▶ RECORDS FOR THE EXERCISE:
*** Block opens ***

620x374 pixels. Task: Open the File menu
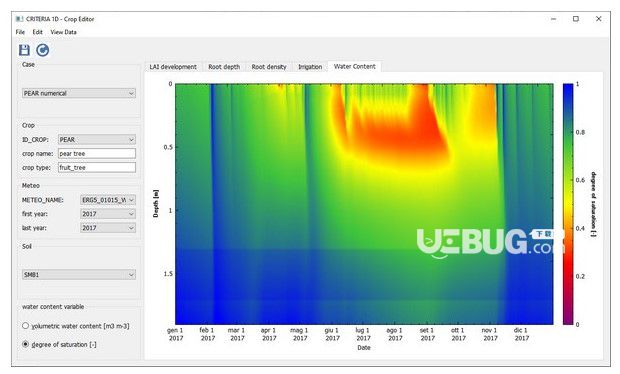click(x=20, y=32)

*** Block closes ***
*** Block opens ***

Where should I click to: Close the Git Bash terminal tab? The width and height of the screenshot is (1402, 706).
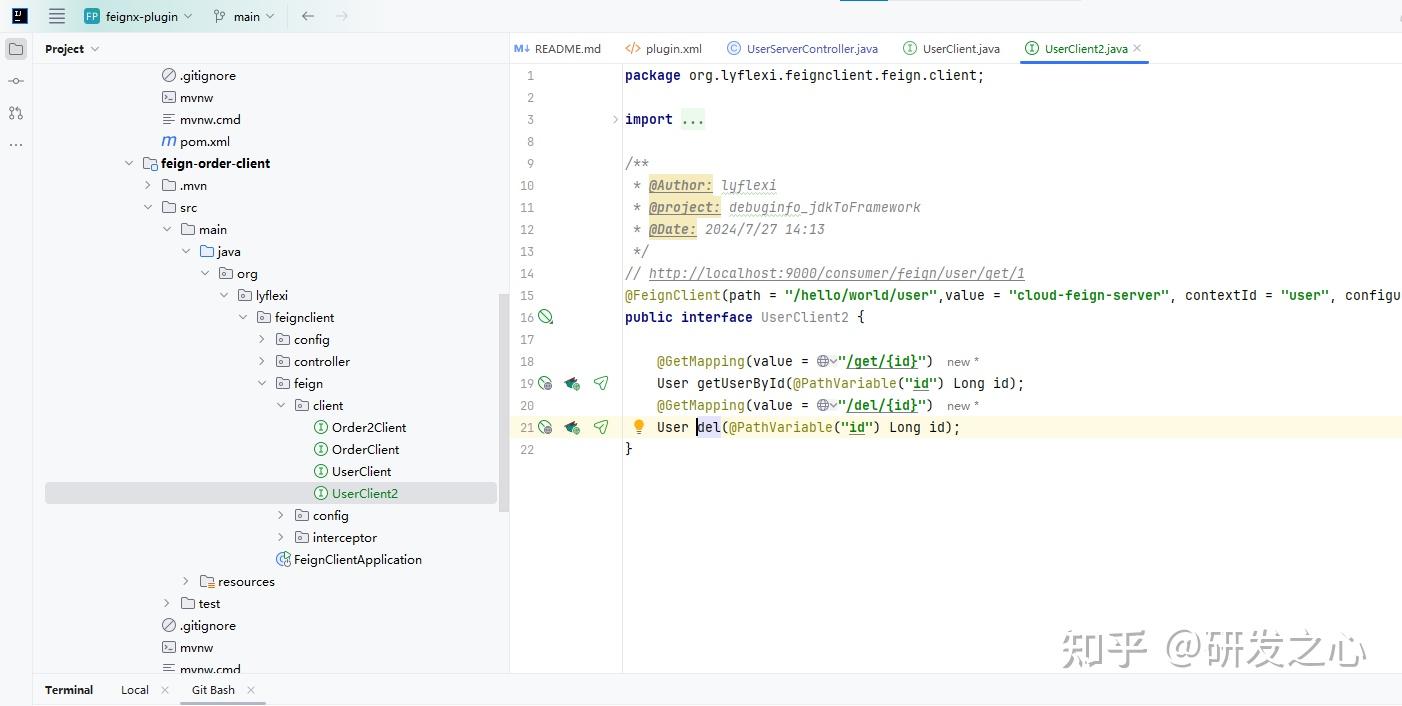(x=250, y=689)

*** Block closes ***
*** Block opens ***

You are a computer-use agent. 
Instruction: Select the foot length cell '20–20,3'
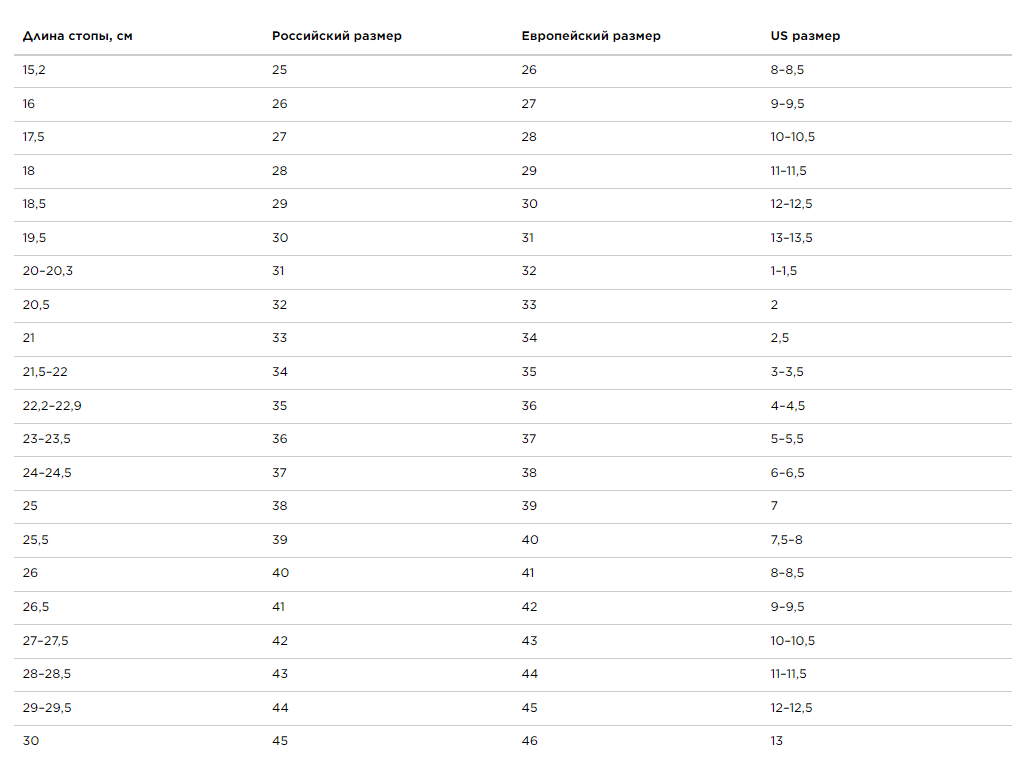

*** Block closes ***

▶ WHAT YOU SHOULD DO: Look above for the line with "You are a computer-use agent."; retype exactly that line, every line after it up to the line with "Instruction: Select the", and that line too, nothing else.

▶ SOLVED PROBLEM:
You are a computer-use agent. 
Instruction: Select the foot length cell '20–20,3'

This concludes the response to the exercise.